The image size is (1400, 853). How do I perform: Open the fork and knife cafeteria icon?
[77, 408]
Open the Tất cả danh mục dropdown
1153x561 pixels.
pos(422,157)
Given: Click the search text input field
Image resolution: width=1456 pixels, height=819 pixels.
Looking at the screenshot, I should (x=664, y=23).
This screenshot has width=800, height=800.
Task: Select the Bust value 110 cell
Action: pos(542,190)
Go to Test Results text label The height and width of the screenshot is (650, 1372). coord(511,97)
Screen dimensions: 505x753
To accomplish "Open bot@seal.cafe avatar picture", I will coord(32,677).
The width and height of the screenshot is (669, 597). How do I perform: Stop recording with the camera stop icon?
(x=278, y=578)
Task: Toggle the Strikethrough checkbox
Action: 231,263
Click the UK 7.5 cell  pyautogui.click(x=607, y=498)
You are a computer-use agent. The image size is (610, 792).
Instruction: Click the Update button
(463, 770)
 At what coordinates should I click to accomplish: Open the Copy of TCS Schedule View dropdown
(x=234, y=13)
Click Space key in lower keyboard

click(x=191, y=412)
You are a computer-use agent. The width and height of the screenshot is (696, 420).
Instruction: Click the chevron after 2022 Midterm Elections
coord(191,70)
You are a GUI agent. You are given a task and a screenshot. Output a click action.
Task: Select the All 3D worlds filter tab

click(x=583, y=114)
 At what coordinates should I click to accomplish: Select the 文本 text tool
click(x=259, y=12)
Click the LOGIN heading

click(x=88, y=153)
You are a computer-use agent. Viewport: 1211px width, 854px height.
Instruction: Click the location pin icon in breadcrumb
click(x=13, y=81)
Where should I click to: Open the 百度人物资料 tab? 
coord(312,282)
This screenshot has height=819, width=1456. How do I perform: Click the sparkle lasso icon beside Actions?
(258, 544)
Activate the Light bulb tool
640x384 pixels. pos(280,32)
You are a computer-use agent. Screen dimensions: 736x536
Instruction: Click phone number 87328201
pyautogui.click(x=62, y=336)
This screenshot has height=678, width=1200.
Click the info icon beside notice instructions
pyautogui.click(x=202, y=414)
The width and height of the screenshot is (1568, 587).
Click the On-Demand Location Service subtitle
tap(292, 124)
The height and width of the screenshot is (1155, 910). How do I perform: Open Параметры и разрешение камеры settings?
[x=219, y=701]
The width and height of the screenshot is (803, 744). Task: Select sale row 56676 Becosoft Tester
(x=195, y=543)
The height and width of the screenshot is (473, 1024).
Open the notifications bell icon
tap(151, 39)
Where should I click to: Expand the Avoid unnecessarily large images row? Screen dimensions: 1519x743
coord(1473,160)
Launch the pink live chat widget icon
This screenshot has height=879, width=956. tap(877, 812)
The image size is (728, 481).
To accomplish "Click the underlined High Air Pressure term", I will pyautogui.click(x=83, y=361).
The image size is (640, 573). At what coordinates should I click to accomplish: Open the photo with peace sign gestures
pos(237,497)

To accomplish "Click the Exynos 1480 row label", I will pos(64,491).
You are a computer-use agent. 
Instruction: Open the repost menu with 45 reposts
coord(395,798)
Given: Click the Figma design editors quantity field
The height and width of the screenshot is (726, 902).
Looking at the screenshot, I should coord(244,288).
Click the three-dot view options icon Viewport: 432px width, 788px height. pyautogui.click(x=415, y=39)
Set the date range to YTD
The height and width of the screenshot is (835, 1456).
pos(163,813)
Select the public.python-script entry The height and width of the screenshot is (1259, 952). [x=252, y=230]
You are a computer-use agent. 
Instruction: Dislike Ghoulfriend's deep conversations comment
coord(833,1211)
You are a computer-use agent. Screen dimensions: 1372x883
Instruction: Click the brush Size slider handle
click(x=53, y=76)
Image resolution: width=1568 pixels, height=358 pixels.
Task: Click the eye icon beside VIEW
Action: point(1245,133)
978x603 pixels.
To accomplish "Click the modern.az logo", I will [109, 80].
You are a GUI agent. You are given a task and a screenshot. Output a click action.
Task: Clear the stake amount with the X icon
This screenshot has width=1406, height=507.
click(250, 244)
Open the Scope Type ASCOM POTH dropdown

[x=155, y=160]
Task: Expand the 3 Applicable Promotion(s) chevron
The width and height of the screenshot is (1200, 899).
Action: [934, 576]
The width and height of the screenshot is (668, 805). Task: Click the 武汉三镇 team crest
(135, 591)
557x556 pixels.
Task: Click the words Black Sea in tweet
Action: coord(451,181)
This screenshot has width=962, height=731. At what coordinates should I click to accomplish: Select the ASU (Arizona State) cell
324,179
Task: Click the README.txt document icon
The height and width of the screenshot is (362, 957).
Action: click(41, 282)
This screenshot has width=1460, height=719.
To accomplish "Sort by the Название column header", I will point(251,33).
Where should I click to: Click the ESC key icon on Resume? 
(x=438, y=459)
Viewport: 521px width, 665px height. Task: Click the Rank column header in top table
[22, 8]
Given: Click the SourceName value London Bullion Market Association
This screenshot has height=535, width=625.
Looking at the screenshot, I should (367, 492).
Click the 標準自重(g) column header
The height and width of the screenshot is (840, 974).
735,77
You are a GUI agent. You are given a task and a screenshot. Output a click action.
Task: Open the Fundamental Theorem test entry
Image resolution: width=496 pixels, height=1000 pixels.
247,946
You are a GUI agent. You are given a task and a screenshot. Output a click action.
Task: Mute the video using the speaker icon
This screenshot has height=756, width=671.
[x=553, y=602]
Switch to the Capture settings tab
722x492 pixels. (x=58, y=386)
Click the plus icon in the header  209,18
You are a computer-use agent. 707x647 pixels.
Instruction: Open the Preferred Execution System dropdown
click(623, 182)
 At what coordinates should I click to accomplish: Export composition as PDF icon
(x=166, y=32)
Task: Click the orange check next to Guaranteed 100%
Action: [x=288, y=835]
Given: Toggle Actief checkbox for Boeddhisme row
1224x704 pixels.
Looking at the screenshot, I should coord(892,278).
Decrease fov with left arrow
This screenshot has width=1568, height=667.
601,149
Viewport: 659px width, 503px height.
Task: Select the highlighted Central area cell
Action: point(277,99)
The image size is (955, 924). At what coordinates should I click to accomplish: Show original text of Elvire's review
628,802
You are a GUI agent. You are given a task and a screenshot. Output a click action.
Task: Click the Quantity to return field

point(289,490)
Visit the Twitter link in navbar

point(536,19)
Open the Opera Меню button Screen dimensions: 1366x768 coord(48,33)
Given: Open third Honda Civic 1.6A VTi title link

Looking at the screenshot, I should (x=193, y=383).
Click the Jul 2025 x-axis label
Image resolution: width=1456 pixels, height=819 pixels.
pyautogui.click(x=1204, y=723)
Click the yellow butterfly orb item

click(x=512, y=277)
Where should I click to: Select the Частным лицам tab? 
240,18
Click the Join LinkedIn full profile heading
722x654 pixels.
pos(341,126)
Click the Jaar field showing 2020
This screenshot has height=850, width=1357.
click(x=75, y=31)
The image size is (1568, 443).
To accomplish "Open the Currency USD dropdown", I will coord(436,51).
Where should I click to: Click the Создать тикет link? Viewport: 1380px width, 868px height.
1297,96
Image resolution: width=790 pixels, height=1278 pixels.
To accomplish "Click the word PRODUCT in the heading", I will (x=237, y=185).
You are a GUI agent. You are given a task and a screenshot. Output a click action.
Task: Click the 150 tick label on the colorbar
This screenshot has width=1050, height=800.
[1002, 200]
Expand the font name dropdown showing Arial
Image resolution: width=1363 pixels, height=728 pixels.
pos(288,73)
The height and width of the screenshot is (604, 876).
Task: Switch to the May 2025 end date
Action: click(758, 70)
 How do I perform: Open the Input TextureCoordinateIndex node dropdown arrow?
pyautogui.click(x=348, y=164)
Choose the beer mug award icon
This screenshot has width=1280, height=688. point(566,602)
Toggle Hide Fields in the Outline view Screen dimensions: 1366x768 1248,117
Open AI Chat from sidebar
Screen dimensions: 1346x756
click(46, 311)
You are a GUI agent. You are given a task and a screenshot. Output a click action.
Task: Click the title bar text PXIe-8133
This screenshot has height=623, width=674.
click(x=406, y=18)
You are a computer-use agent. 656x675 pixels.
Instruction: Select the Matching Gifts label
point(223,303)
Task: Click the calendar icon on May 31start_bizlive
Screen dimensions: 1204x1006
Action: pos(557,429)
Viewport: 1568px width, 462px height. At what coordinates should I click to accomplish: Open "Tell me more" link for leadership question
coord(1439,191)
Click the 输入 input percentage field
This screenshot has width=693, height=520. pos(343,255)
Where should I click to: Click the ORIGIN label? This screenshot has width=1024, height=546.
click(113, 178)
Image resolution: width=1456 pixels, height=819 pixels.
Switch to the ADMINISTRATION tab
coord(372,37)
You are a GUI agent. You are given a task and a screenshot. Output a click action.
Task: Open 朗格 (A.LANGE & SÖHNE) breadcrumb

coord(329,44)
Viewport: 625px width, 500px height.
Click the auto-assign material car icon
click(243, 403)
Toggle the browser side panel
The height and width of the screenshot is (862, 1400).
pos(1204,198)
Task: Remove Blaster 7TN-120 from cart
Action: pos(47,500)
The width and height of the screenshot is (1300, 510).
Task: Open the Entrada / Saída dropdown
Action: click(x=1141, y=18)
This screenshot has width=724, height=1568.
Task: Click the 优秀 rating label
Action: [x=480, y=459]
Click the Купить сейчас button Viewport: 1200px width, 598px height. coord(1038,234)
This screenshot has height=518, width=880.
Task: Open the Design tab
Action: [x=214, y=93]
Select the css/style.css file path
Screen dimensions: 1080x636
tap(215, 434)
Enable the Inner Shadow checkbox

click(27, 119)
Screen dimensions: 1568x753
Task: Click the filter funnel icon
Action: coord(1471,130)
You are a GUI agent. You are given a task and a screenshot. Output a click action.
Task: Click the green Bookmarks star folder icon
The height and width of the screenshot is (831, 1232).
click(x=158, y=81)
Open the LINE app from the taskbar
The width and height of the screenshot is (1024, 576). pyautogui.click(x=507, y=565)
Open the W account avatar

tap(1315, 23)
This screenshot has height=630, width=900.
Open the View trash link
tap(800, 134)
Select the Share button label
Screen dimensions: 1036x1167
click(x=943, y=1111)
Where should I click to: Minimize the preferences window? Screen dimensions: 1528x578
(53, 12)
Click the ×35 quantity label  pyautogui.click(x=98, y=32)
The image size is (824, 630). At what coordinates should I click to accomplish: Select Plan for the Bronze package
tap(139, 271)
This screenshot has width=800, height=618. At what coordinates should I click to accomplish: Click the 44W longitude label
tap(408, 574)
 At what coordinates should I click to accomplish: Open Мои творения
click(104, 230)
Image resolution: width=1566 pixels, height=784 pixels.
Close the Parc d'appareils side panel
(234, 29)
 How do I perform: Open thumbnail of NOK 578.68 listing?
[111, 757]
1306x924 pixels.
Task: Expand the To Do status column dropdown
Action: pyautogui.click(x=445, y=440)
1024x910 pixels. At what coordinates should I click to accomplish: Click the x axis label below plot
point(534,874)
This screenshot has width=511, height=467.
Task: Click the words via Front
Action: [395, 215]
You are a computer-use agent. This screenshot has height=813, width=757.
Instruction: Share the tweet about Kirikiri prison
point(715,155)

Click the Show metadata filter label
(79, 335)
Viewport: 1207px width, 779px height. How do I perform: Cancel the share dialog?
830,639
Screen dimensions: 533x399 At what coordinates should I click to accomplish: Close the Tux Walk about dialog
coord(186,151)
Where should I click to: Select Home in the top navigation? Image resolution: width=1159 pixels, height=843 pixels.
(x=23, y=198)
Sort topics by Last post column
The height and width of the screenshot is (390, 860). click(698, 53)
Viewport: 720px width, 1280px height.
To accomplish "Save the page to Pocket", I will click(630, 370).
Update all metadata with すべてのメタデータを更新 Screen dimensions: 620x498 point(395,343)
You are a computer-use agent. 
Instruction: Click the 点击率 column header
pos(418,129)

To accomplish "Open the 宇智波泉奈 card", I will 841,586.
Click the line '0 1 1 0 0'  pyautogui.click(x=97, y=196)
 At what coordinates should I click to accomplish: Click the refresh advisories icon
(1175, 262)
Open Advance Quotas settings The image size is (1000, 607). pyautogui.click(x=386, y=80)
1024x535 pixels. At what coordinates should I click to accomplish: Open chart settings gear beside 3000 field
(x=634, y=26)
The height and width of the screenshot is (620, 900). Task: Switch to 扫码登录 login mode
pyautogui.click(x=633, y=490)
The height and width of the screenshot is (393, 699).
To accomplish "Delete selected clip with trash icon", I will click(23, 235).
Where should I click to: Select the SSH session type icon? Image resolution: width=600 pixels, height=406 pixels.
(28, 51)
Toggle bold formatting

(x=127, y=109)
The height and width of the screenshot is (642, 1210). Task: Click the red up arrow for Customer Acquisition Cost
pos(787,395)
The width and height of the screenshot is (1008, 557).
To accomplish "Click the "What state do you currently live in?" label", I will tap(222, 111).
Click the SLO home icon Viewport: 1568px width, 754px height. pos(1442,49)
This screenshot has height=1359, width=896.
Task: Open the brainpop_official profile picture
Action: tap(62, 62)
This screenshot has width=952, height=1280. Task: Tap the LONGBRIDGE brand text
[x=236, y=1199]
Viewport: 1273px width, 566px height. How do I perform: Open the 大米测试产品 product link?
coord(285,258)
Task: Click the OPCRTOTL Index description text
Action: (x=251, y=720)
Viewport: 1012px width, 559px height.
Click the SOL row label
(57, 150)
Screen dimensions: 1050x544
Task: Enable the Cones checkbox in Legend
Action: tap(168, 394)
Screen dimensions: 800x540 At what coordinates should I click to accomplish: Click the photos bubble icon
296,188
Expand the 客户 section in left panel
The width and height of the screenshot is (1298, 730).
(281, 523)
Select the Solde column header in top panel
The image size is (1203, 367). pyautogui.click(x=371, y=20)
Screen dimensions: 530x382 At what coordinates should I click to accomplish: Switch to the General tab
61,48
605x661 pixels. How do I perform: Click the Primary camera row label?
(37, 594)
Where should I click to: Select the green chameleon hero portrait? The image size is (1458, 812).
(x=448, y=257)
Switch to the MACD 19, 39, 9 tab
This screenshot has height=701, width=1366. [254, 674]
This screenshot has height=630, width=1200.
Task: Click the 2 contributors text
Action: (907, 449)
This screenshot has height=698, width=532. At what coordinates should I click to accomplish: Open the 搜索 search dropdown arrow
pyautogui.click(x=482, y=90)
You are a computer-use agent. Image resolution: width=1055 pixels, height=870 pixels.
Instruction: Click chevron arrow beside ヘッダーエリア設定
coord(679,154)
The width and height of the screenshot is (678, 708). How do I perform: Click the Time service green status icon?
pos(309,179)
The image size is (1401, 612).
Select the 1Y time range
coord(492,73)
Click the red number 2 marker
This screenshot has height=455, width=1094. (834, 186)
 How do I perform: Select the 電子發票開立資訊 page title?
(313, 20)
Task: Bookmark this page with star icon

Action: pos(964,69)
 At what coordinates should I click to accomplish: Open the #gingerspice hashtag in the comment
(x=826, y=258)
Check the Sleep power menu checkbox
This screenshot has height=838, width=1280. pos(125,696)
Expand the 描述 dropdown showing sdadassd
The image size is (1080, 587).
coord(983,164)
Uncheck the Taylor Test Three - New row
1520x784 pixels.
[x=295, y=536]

**Task brief**
Reproduce verbatim the lines above, from the line with "Image resolution: width=1363" through the line with "Viewport: 625px width, 500px height.".

**Task solution**
Image resolution: width=1363 pixels, height=728 pixels.
pos(288,73)
The height and width of the screenshot is (604, 876).
Task: Switch to the May 2025 end date
Action: click(758, 70)
 How do I perform: Open the Input TextureCoordinateIndex node dropdown arrow?
pyautogui.click(x=348, y=164)
Choose the beer mug award icon
This screenshot has width=1280, height=688. point(566,602)
Toggle Hide Fields in the Outline view Screen dimensions: 1366x768 1248,117
Open AI Chat from sidebar
Screen dimensions: 1346x756
click(46, 311)
You are a GUI agent. You are given a task and a screenshot. Output a click action.
Task: Click the title bar text PXIe-8133
This screenshot has height=623, width=674.
click(x=406, y=18)
You are a computer-use agent. 656x675 pixels.
Instruction: Select the Matching Gifts label
point(223,303)
Task: Click the calendar icon on May 31start_bizlive
Screen dimensions: 1204x1006
Action: pos(557,429)
Viewport: 1568px width, 462px height. At what coordinates should I click to accomplish: Open "Tell me more" link for leadership question
coord(1439,191)
Click the 输入 input percentage field
This screenshot has width=693, height=520. pos(343,255)
Where should I click to: Click the ORIGIN label? This screenshot has width=1024, height=546.
click(113, 178)
Image resolution: width=1456 pixels, height=819 pixels.
Switch to the ADMINISTRATION tab
coord(372,37)
You are a GUI agent. You are given a task and a screenshot. Output a click action.
Task: Open 朗格 (A.LANGE & SÖHNE) breadcrumb

coord(329,44)
Viewport: 625px width, 500px height.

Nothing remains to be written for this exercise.